Start of SUPPLIED RECORDS

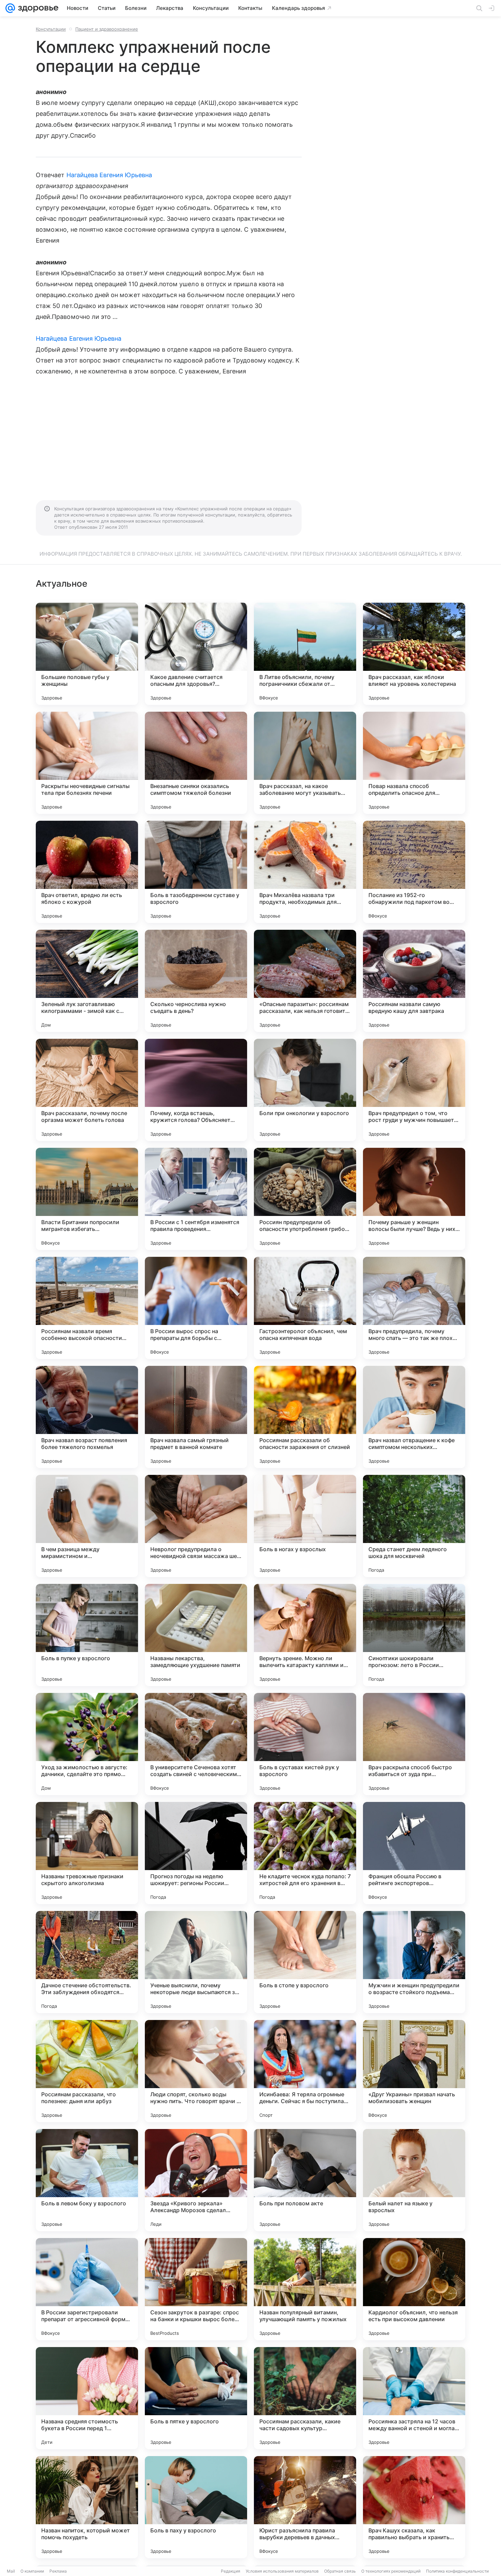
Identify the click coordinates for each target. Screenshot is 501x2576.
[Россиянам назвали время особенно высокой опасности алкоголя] (87, 1308)
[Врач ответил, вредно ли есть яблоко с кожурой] (87, 872)
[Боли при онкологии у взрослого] (305, 1090)
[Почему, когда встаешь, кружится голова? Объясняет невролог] (196, 1090)
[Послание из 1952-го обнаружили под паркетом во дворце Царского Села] (414, 872)
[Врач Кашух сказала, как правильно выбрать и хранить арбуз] (414, 2507)
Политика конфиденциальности (457, 2571)
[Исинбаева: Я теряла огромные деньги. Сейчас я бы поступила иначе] (305, 2071)
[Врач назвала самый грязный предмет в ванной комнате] (196, 1417)
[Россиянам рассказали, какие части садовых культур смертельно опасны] (305, 2398)
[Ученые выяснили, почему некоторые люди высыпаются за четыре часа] (196, 1962)
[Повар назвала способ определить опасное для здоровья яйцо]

End of SUPPLIED RECORDS

Give all the entries again exactly, dropping each picture.

§ **ANSWER FOR THIS EXERCISE**
Identify the click coordinates for each target. Screenshot is 501x2576.
[Россиянам назвали время особенно высокой опасности алкоголя] (87, 1308)
[Врач ответил, вредно ли есть яблоко с кожурой] (87, 872)
[Боли при онкологии у взрослого] (305, 1090)
[Почему, когда встаешь, кружится голова? Объясняет невролог] (196, 1090)
[Послание из 1952-го обнаружили под паркетом во дворце Царского Села] (414, 872)
[Врач Кашух сказала, как правильно выбрать и хранить арбуз] (414, 2507)
Политика конфиденциальности (457, 2571)
[Исинбаева: Я теряла огромные деньги. Сейчас я бы поступила иначе] (305, 2071)
[Врач назвала самый грязный предмет в ванной комнате] (196, 1417)
[Россиянам рассказали, какие части садовых культур смертельно опасны] (305, 2398)
[Ученые выяснили, почему некоторые люди высыпаются за четыре часа] (196, 1962)
[Повар назвала способ определить опасное для здоровья яйцо]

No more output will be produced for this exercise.